Avery Island constitutes a unique geological site, with a decidedly spicy story. The entire inland portion of the island actually conceals an enormous salt dome. Understandably, the location has been used for salt mining for centuries. The Native Americans used it for that purpose long before European settlers arrived.
In the 1830s, private owners purchased the small island. The family that still owns it established their factory there in 1868. The unique climate proved excellent for growing the peppers the company uses to produce its signature product: Tabasco sauce. This tiny piece of land serves as the home of the well-known hot sauce.
But wait, the place isn’t done impressing us yet. Despite the harshness of its surrounding climate (the bayous), it serves as home to an extensive variety of flora and fauna.
Avery Island Geological Distinctiveness
The unique Avery Island forms part of Iberia Parrish, Louisiana, United States. This remarkable site sits surrounded on all sides by the harsh Louisiana bayous, swamps, and salt marshes. The island represents a small spot of natural beauty amid the otherwise harsh terrain.
The site measures roughly three mi (4.8 km) in length and approximately 2.5 mi (4 km) in width.
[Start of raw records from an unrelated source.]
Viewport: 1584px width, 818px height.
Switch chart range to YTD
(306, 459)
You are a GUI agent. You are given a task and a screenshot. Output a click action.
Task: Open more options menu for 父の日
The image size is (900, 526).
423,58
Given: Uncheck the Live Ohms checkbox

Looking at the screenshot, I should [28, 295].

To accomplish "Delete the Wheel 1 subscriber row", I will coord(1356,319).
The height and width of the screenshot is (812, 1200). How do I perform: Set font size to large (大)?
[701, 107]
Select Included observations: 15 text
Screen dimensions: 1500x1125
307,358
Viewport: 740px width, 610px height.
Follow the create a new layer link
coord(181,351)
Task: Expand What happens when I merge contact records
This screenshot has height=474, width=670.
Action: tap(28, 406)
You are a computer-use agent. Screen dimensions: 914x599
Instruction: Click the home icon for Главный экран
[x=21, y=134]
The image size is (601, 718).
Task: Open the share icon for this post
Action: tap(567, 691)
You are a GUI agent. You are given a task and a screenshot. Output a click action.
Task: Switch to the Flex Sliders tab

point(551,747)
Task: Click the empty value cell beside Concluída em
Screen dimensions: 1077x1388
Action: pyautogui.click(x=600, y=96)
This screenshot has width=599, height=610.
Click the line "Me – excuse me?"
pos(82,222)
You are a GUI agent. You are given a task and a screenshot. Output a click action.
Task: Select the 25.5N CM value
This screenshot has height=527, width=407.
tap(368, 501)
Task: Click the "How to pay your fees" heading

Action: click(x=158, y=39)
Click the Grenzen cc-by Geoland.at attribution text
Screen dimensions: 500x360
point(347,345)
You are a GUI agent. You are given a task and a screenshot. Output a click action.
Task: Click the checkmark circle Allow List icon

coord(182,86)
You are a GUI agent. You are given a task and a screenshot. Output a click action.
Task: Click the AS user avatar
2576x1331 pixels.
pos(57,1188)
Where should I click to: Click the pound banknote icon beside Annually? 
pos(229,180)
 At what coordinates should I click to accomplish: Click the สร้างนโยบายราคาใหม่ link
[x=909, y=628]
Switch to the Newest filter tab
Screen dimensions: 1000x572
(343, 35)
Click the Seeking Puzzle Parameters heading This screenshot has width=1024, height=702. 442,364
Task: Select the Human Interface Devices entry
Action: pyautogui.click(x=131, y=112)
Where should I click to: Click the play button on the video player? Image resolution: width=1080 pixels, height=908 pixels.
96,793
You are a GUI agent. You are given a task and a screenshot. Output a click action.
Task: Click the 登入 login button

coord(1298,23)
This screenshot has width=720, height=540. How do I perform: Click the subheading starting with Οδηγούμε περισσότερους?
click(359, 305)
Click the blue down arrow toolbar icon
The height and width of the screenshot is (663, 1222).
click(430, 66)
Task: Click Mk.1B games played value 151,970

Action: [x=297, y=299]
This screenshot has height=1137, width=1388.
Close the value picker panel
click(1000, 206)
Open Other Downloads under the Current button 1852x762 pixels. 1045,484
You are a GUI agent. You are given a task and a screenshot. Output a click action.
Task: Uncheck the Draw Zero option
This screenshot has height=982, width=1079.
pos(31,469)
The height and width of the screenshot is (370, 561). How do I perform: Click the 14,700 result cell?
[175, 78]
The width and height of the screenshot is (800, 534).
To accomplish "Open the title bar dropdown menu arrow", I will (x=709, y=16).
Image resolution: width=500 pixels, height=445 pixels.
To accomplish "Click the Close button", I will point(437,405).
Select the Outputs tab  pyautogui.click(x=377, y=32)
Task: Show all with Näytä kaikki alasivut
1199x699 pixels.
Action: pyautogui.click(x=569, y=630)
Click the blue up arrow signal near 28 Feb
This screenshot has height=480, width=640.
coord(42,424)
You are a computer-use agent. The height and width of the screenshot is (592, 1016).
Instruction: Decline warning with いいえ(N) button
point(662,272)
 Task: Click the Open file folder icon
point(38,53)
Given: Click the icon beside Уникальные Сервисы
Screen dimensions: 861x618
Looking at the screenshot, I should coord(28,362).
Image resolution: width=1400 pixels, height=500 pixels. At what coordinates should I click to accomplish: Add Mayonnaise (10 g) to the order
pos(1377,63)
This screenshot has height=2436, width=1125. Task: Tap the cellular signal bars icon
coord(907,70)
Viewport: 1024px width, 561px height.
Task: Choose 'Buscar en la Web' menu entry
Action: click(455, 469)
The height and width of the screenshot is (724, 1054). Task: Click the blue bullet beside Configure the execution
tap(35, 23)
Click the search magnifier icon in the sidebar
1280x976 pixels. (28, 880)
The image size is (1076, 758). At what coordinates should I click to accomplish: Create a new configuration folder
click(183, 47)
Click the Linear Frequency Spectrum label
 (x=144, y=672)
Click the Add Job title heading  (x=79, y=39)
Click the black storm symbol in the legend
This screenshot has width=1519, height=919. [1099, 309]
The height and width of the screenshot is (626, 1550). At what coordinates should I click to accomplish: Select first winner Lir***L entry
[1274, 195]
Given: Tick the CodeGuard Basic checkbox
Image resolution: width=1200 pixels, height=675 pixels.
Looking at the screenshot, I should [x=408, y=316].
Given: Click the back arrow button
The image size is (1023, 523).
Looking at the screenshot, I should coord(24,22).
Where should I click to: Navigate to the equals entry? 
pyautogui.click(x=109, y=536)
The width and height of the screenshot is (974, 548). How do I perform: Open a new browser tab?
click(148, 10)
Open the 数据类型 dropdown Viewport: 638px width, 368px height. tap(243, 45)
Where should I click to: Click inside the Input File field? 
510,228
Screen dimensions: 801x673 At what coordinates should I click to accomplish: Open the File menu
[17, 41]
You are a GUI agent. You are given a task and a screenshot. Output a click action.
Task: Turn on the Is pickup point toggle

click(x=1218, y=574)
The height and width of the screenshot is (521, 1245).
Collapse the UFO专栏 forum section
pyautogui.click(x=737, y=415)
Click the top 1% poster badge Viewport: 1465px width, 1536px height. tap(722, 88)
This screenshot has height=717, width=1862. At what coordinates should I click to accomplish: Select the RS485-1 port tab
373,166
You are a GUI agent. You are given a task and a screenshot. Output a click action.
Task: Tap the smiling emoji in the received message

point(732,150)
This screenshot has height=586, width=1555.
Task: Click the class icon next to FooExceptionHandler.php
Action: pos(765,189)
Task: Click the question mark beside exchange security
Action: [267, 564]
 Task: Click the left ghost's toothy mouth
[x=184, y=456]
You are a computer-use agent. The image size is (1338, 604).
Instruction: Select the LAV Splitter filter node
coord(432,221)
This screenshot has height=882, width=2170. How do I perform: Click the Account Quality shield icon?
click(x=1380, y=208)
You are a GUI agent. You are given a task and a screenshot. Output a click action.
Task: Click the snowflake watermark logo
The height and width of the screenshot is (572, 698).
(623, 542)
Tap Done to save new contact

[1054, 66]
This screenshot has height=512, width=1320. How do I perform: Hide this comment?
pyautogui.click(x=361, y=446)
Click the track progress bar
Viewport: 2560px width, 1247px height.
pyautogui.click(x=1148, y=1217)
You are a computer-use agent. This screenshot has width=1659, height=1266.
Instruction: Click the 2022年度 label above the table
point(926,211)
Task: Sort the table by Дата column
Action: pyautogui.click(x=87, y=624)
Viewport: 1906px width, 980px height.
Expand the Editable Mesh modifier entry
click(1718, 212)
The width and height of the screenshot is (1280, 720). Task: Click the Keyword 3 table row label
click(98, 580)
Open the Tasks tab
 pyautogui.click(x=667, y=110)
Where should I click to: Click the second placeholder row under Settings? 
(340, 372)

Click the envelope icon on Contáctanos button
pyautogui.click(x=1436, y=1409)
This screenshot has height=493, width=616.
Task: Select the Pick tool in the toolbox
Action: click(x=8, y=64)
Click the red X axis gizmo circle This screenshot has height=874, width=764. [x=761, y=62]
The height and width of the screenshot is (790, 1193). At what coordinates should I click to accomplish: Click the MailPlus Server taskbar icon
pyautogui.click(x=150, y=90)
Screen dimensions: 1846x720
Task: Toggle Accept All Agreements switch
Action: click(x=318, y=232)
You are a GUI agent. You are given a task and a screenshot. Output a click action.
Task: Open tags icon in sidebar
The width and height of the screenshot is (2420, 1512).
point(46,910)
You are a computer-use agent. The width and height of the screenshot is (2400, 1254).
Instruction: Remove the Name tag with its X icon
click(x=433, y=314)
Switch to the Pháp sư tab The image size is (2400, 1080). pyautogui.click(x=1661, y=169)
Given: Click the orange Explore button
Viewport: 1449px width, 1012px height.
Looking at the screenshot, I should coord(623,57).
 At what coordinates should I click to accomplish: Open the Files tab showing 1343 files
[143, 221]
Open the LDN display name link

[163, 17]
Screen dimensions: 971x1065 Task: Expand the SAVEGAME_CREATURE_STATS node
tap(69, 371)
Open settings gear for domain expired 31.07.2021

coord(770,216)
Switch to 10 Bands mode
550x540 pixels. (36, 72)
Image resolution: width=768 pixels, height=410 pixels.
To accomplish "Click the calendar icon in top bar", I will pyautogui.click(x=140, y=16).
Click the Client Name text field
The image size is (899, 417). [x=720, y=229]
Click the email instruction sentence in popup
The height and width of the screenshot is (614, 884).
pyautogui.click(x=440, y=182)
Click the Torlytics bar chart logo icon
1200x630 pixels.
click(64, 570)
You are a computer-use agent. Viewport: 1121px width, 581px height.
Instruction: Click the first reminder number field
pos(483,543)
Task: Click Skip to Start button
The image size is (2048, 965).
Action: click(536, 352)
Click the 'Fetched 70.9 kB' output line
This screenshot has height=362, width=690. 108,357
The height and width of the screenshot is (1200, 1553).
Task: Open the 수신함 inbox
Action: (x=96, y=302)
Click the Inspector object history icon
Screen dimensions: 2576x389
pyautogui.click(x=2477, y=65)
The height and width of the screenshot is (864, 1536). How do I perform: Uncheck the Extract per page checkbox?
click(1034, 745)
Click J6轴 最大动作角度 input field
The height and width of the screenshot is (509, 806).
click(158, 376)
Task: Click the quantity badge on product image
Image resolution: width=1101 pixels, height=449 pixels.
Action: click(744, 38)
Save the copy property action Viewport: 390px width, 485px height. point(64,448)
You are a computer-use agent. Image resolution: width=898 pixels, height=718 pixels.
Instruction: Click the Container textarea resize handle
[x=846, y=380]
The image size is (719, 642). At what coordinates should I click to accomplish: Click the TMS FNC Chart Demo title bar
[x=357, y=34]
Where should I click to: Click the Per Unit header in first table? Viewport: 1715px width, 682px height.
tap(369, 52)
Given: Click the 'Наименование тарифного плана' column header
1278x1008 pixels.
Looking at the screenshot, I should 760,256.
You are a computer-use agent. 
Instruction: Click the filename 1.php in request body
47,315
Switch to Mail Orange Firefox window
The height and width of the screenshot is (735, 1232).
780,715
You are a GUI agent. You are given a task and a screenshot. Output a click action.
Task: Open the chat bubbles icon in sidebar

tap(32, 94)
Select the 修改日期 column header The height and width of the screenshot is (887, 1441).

All that distinctiveness in such a tiny package. The island formed from evaporite salt deposits beneath the Mississippi River Delta. Avery Island actually forms one of five such salt domes that we know exist near the Louisiana Gulf Coast.
Much of the geography of the small island formed relatively flat, with the highest point being only 163 ft (50 m) above sea level. As if its other natural assets weren’t enough, workers also discovered oil on the island in 1942.
Avery Island Flora and Fauna
The owners also created a private sanctuary for numerous animals from around the world. As early as 1895, they formed a bird sanctuary for the endangered egret. Today, the island is home to an extensive population during their migration.
Numerous endangered plants now thrive there, as well. These include varieties of camellias, azaleas, and even Egyptian papyrus sedge.
Though privately owned, the entire island now forms an official wildlife refuge, in addition to being a bird sanctuary. Proof that individuals can make a difference.